[Extracted rows]
········

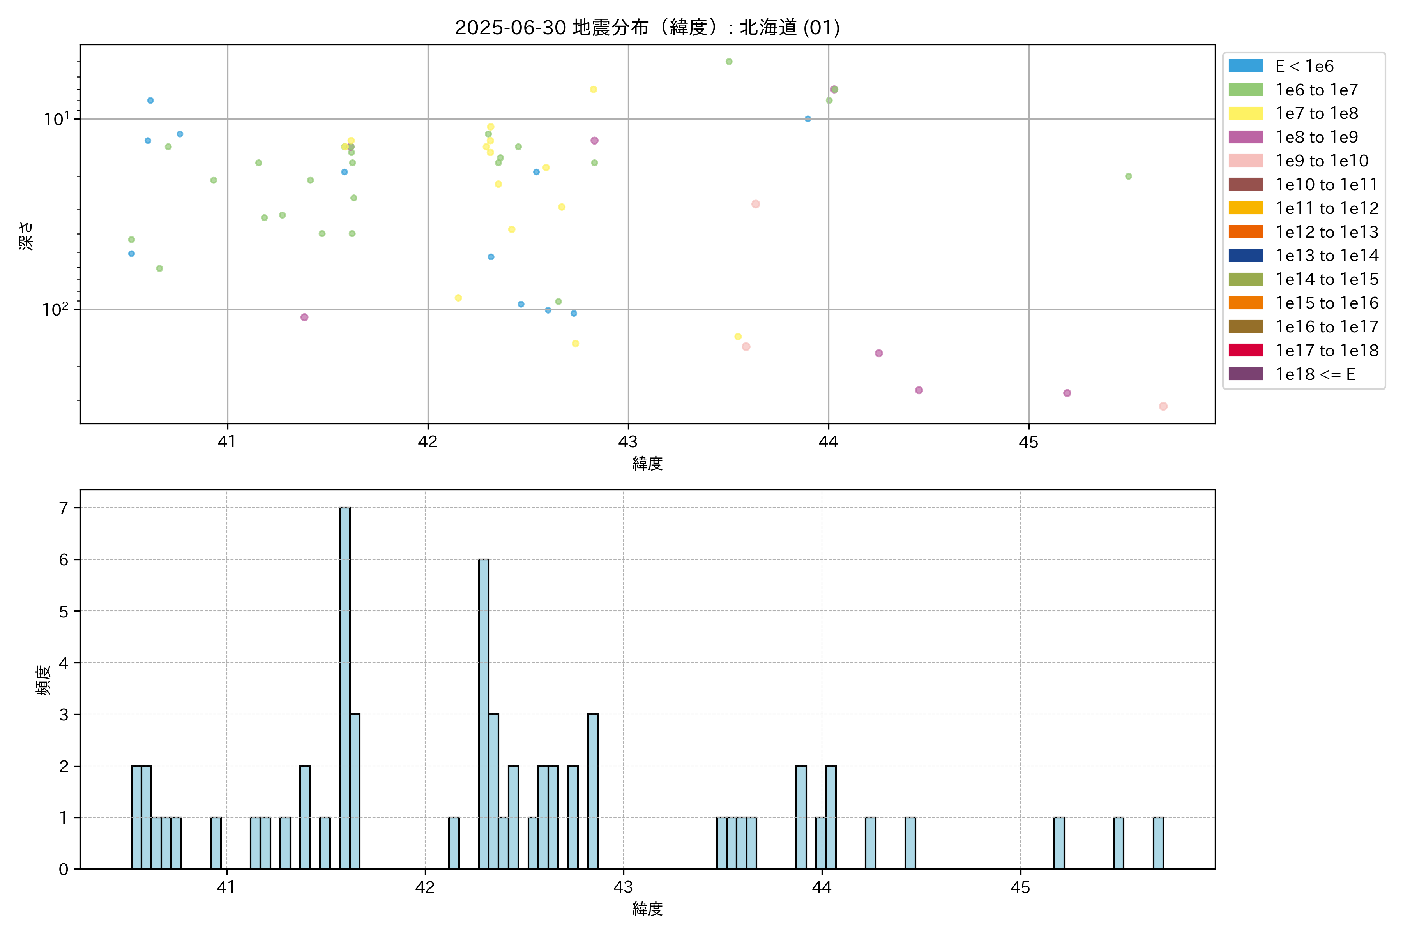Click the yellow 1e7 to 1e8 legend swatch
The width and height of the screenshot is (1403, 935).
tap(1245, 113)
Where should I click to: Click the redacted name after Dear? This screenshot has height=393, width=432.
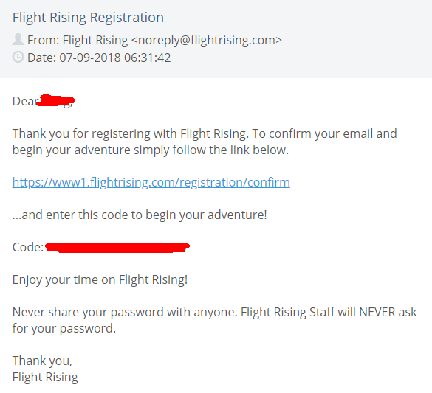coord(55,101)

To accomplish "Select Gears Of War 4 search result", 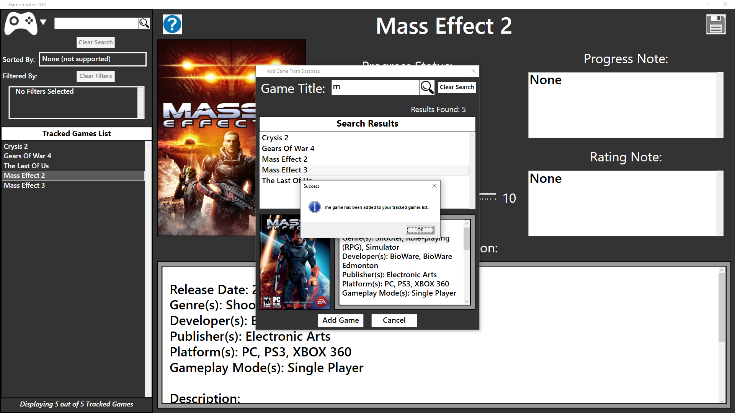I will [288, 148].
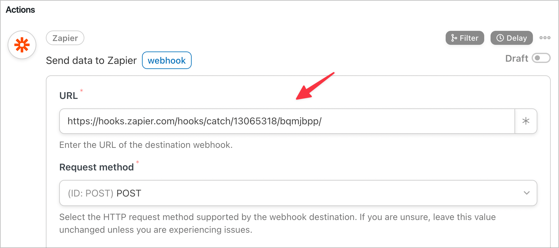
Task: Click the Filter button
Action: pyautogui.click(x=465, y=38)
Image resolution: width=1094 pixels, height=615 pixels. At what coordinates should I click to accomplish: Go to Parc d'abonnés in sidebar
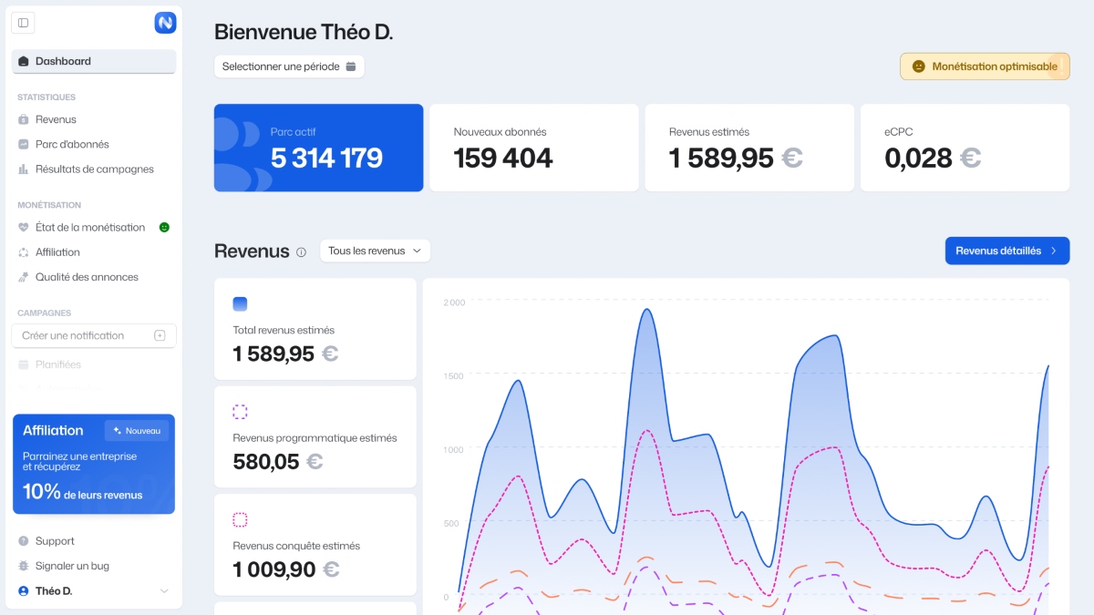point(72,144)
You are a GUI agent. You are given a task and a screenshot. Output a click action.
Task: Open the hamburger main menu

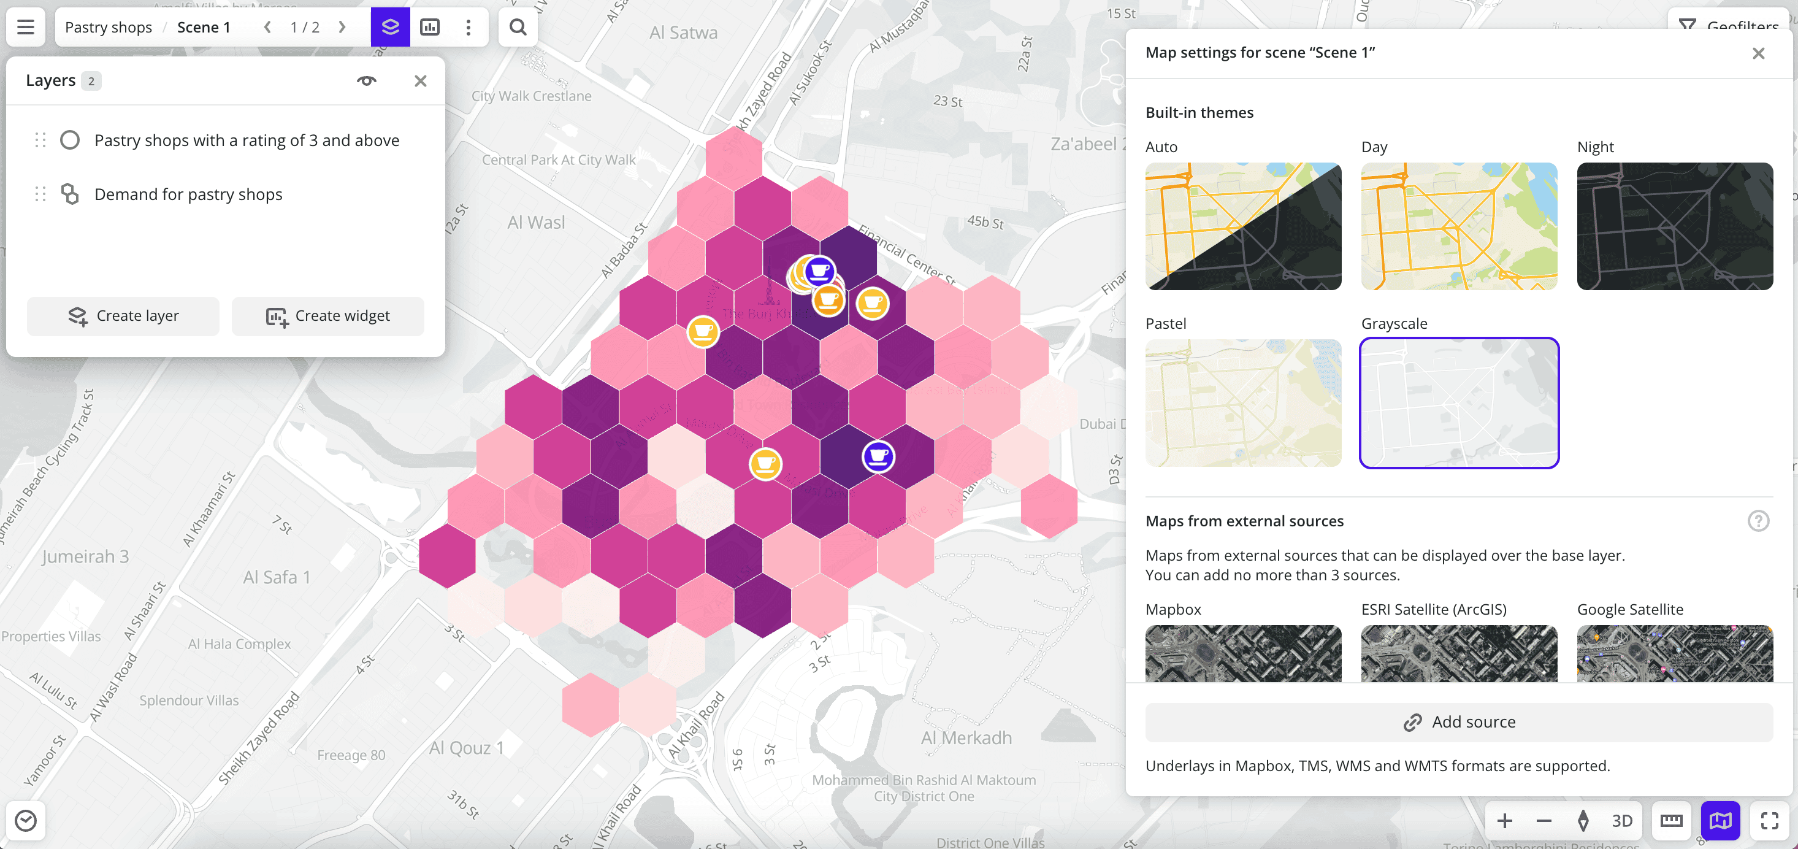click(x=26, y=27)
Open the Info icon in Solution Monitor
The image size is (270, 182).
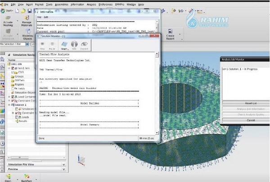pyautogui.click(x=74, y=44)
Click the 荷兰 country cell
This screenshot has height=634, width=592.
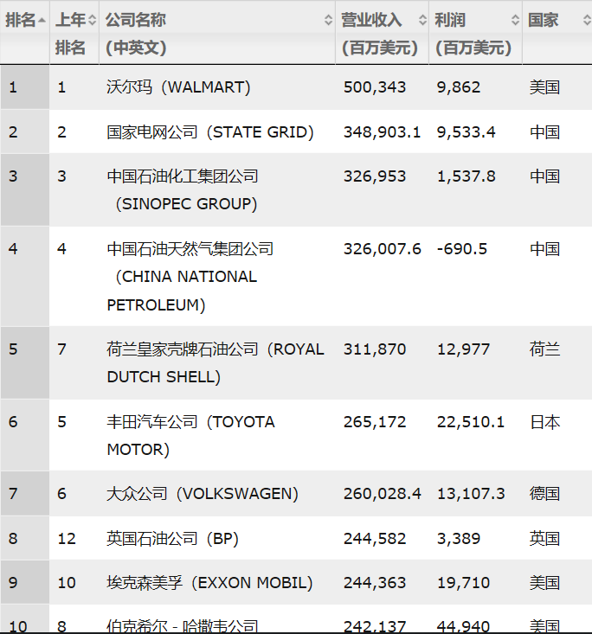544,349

········

● **AIM**
Please set down the rows word for word, starting with the line that contains "Open the Info icon in Solution Monitor" and continuing through the last row. Leave the pictures out.

● **RESULT**
Open the Info icon in Solution Monitor
The image size is (270, 182).
pyautogui.click(x=74, y=44)
Click the 荷兰 country cell
This screenshot has height=634, width=592.
544,349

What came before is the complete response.